Hey folks! I’m thrilled to share with you a research paper that I’ve been working on, diving deep into the fascinating realm of vision-based navigation for indoor robots.
In my research paper titled “Real-time Vision-based Navigation for a Robot in an Indoor Environment”, I explore an alternative approach to traditional robot navigation. Instead of relying on complex LiDAR sensors, I propose utilizing a simple monocular camera as the robot’s primary visual input.
My method utilizes the power of computer vision to develop a comprehensive understanding of the robot’s surroundings. By analyzing visual data from a monocular camera, I segment the image to identify walkable surfaces and create a cost map. Transforming the cost map into a bird’s-eye view perspective builds a search-space for the environment, which enables the robot to plan an optimal path while avoiding obstacles.
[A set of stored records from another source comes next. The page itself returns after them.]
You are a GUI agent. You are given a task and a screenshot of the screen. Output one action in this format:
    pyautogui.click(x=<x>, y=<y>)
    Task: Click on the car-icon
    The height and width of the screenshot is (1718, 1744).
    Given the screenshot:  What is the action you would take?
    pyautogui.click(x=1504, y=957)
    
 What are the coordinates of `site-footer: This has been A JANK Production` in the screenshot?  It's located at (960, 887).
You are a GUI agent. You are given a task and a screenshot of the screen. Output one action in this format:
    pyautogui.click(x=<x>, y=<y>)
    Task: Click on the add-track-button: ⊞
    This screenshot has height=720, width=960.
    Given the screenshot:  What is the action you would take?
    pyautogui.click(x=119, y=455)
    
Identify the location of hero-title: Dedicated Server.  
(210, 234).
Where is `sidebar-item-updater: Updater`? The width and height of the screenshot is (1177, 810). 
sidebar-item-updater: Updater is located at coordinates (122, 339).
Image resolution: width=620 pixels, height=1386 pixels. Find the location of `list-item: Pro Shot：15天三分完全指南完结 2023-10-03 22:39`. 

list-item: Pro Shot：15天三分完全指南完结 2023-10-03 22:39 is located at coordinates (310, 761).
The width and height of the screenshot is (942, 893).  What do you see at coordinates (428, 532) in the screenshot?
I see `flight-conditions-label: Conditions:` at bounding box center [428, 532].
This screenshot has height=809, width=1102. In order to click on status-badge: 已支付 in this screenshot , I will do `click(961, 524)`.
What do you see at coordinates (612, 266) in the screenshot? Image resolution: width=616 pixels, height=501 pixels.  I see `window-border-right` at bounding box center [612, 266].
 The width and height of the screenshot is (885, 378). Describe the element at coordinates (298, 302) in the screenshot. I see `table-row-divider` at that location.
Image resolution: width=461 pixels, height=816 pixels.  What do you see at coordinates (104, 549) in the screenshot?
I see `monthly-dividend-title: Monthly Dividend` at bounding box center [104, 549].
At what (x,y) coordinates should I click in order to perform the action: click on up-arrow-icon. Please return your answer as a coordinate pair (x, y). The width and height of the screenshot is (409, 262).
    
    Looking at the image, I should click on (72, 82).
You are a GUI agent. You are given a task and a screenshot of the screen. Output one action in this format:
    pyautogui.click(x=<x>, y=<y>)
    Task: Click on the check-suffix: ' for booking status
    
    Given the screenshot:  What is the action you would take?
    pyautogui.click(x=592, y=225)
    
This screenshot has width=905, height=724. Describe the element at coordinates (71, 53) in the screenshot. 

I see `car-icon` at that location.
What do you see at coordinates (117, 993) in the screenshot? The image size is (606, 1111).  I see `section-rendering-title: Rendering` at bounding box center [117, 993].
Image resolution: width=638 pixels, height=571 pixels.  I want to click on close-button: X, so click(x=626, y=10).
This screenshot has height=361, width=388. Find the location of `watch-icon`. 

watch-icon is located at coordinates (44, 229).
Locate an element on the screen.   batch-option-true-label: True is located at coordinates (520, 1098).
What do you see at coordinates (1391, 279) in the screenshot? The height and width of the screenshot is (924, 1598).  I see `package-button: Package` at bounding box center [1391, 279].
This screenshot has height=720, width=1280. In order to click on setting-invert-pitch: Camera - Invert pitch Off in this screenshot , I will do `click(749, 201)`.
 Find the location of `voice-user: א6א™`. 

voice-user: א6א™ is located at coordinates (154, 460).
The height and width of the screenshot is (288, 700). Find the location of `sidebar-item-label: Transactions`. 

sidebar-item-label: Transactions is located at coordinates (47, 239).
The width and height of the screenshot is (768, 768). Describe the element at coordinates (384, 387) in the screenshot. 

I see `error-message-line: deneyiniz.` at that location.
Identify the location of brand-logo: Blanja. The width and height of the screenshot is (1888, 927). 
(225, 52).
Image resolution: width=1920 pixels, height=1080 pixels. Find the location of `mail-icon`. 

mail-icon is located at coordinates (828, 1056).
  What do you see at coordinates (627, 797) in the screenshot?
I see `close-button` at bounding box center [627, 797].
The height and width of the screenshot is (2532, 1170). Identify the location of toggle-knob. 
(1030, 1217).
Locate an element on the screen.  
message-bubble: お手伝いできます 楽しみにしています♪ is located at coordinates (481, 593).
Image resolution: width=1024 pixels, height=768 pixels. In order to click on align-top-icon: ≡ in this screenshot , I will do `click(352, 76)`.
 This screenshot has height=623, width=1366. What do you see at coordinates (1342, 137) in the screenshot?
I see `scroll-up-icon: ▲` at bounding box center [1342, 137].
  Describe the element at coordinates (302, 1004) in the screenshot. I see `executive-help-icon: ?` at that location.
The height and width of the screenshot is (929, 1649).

To provide you with a visual demonstration of my approach, I’ve prepared a 5-minute video showcasing the capabilities of my vision-based navigation system. It’s exciting to see the robustness of the planned path by the robot in the presence of dynamic obstacles like the roomba (shown in the video below).
There is still much to explore and refine in the field of vision-based navigation. By leveraging the power of computer vision, I eventually aim to make my Spot Micro Pro unit to move autonomously inside my home.